What triggered your love of physics and science?
When I was 11, I remember being sort of bored one day and there was a Wall Street Journal in our house — and I don’t know why because we didn’t typically have a Wall Street Journal in our house — and there was an article on the front page about multiple universes. And it talked about this thing called an astrophysicist, and I walked into the kitchen, and I told my mother, “When I grow up, I’m going to be an astrophysicist.”

What about that stuck with you through college?
I loved working with the telescopes. I loved the fact that everything about astronomy is so much bigger and longer and farther away. It’s such an abstract concept.

How did you get your first job?
I looked at the top 10 employers and applied. One of them picked me up three days later and said, “Do you know how to program?” I said no, and they said, “Here, let us teach you.” And I became a programmer. That was my first full-time job (at an insurance company in Lincoln, Neb.).

What did you like about computer programming?
At that time, not a lot was automated, so you were sitting next to people and saying, “What is the work that you’re doing, and what are the processes you are going through?”

You were defining that process and turning around and automating it and making their lives so much easier and more efficient. So I enjoyed that. When you program, you get to learn about the people you are doing work for and what their jobs are in great detail. I got to program a dental claims system, so I got to understand a whole lot about teeth — that trust me, you never want to know — for instance.

What triggered your love for startups?
When you’re automating things, you’re always doing something new. I had strong project management training, so it didn’t matter so much what the project was. Startups just became a natural fit.

How was starting the KCSourceLink entrepreneur network at UMKC like a startup?
I walked in my first day, and I had a teacher’s desk and 32 student desks in my office and no phone and no computer. Somebody had already turned on the hotline for us, which was great except I had no phone and no office set up. SourceLink itself was a real startup. I walked in with a little bit of funding and not much else.

So I hired the staff and started building out SourceLink. We were probably the first group that said, it’s great to have an entrepreneurial network, but what would happen if we connected together the entrepreneurial support organizations? What if we created a network out of the support organizations? And that’s how KCSourceLink got started. By 2005, we’d expanded to four other places.

Do you ever shake your head when you hear local entrepreneurs complain about the lack of a local calendar or single network connecting them in Kansas City — when you’re right here?
That’s interesting because we’ve been doing it for 10 years. I like to say we did entrepreneurship when entrepreneurship wasn’t cool, and now it’s cool.
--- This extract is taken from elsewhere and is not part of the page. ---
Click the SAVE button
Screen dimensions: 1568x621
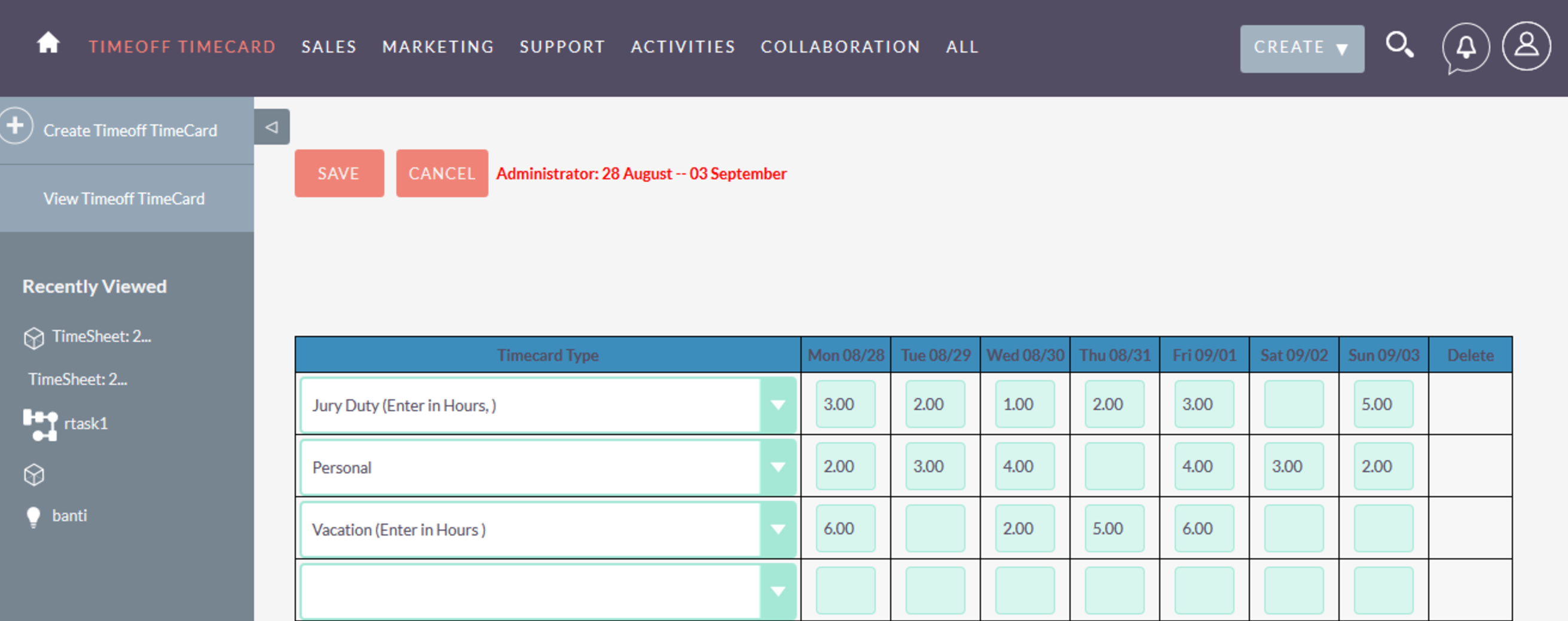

We’re excited to see so many more people interested and wanting to be involved in the entrepreneurial community, which is terrific. There are always new resources popping up for people, and we continue to get the word out about the work that we do. We’ve just seen things change a lot in the past two and a half years.

What’s changed?
A combination of the recession and the recognition that businesses under 5 years old are the ones that are creating the jobs, the willingness of the country to invest in their entrepreneurs and almost giving credibility to a space that’s been really quiet in the past. It’s really making some nice things happen, and we’re happy to be a part of that.

What about the recession has brought this entrepreneurship movement to life?
We’ve actually been through this. This is our third recession since we started KCSourceLink, and when the unemployment rate goes up, so do our phone calls. It’s just sort of standard. And this has been a long and deep recession, so we’re seeing interest in entrepreneurship.

What is the most common question that you get at KCSourceLink?
Can I have the free government grant? Most people are looking for startup information. What do I have to do to be legal? What do I have to do to set up an entity? We get a lot of questions on how to finance a business from a lot of different kinds of businesses. We also get the “How do I determine if I have a market?”